Package Exports
- ravenflow
Readme
ravenflow
Type-safe job queue framework for TypeScript, built on BullMQ and Redis.
Define jobs as plain functions, ravenflow handles scheduling, retries, rate limiting, distributed processing, and crash recovery.
Install
npm install ravenflow
# or
pnpm add ravenflowRequirements: Redis 6+, Node.js 18+. MongoDB required for stateful-etl and token-bucket jobs.
Quick Start
import {
createRavenflowApp,
defineConfig,
defineSimpleJob,
} from "ravenflow";
// 1. Define your jobs
const config = defineConfig({
defaultQueue: "default",
jobs: {
sendEmail: defineSimpleJob({
handler: async (job, params: { to: string; subject: string }) => {
await sendEmail(params.to, params.subject);
return { sent: true };
},
}),
},
});
// 2. Create the app
const app = createRavenflowApp(config, {
redis: { host: "localhost", port: 6379 },
});
// 3. Start the worker
await app.startWorker("default", { concurrency: 10 });
// 4. Send jobs
await app.jobs.sendEmail.send({ to: "user@example.com", subject: "Hello" });
// Or send and wait for the result
const result = await app.jobs.sendEmail.sendAndWait({ to: "user@example.com", subject: "Hello" });
console.log(result); // { sent: true }Job Types
Simple Job
One-shot function execution. Ideal for notifications, cleanup tasks, webhooks.

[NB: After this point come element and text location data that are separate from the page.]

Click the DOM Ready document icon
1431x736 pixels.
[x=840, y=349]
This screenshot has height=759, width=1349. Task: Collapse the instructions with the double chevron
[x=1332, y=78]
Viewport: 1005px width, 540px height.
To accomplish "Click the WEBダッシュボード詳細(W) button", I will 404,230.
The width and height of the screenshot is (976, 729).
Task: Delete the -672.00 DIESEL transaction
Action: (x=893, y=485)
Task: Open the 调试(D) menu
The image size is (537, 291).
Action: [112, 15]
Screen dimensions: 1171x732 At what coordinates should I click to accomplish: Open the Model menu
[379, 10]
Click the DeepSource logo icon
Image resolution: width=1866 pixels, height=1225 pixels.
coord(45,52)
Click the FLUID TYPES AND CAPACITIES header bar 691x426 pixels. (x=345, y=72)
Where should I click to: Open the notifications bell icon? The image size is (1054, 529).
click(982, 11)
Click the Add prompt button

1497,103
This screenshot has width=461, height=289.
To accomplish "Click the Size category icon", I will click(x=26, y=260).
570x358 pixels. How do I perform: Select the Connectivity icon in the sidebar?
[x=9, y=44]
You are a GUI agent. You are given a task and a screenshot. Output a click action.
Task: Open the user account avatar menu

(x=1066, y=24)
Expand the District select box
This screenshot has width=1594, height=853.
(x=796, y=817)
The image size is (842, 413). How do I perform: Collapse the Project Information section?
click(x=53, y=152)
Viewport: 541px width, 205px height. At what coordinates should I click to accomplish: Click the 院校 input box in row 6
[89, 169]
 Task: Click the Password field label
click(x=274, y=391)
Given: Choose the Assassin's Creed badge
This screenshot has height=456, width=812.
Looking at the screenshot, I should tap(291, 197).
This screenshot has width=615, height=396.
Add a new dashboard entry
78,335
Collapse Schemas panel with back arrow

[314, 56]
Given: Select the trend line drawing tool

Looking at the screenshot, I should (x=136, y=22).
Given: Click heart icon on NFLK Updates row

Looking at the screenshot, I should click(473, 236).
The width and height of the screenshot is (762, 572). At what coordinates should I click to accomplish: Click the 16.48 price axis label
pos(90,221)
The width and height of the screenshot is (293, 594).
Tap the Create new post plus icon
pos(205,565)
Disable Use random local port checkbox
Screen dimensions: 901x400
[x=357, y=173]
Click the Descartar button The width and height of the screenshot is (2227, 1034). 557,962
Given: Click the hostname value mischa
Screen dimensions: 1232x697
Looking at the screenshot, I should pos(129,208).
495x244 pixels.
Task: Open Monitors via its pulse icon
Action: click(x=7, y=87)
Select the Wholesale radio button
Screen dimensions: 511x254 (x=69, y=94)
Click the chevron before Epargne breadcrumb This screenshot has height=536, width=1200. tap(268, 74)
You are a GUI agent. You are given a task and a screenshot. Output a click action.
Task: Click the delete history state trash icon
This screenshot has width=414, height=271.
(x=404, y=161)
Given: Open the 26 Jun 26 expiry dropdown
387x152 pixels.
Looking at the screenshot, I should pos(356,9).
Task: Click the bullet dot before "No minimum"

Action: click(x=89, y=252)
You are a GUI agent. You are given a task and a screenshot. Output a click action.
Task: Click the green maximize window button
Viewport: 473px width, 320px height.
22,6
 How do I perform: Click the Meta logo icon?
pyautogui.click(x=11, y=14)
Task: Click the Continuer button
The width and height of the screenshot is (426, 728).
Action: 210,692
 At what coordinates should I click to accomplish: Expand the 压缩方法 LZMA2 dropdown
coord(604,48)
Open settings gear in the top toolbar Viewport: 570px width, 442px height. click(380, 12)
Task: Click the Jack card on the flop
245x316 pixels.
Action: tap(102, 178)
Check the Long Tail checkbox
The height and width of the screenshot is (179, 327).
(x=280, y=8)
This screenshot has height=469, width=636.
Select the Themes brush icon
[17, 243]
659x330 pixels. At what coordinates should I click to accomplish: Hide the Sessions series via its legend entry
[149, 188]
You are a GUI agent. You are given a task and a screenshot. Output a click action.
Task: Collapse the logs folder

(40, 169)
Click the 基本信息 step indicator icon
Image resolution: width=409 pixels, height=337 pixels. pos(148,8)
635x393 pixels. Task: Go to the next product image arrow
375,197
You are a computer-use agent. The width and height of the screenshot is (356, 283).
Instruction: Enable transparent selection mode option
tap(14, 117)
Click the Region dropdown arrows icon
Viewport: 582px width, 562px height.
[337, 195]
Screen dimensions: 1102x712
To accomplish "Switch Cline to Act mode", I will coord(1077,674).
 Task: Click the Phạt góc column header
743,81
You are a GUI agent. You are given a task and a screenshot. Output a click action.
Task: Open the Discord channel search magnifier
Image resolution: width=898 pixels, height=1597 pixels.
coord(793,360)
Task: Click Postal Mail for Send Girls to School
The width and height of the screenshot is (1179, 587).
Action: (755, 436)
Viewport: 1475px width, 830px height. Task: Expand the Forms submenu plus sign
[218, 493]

import { defineSimpleJob } from "ravenflow";
const sendEmail = defineSimpleJob({
cron: "*/5 * * * *", // optional: run every 5 minutes
handler: async (job, params: { to: string; text: string }) => {
const result = await emailService.send(params.to, params.text);
return { messageId: result.id };
},
});Memory ETL
Extract-Transform-Load pipeline that runs entirely in-memory. Cursor-based pagination, parallel transforms with rate limiting.
import { defineMemoryEtlJob } from "ravenflow";
const syncUsers = defineMemoryEtlJob({
cron: "0 2 * * *", // daily at 2 AM
extract: async (cursor: number | null) => {
const offset = cursor ?? 0;
const users = await api.getUsers({ offset, limit: 100 });
return {
data: users,
cursor: offset + 100,
hasMore: users.length === 100,
};
},
transform: async (user) => ({
id: user.id,
email: user.email,
normalizedName: user.name.trim().toLowerCase(),
}),
load: async (users) => {
await db.users.insertMany(users);
},
steps: {
transform: {
rateLimit: { perSecond: 50 }, // even spacing: 1 every 20ms
},
},
});Distributed ETL
Same extract/transform/load pattern, but transforms are dispatched as independent BullMQ sub-jobs for parallel processing across workers.
import { defineDistributedEtlJob } from "ravenflow";
const processOrders = defineDistributedEtlJob({
cron: "*/10 * * * *",
extract: async (cursor: number | null) => {
const orders = await db.orders
.find({ status: "pending" })
.skip(cursor ?? 0)
.limit(50)
.toArray();
return {
data: orders,
cursor: (cursor ?? 0) + 50,
hasMore: orders.length === 50,
};
},
transform: async (order) => {
const enriched = await paymentGateway.verify(order.paymentId);
return { ...order, verified: enriched.status === "ok" };
},
load: async (orders) => {
await db.processedOrders.insertMany(orders);
},
steps: {
transform: {
rateLimit: { perSecond: 10 },
attempts: 3,
backoff: { type: "exponential", delay: 1000 },
},
},
});Stateful ETL
Distributed ETL with MongoDB-backed checkpoints and automatic crash recovery. If a worker dies mid-processing, the Stall Watcher detects it and resumes from the last checkpoint.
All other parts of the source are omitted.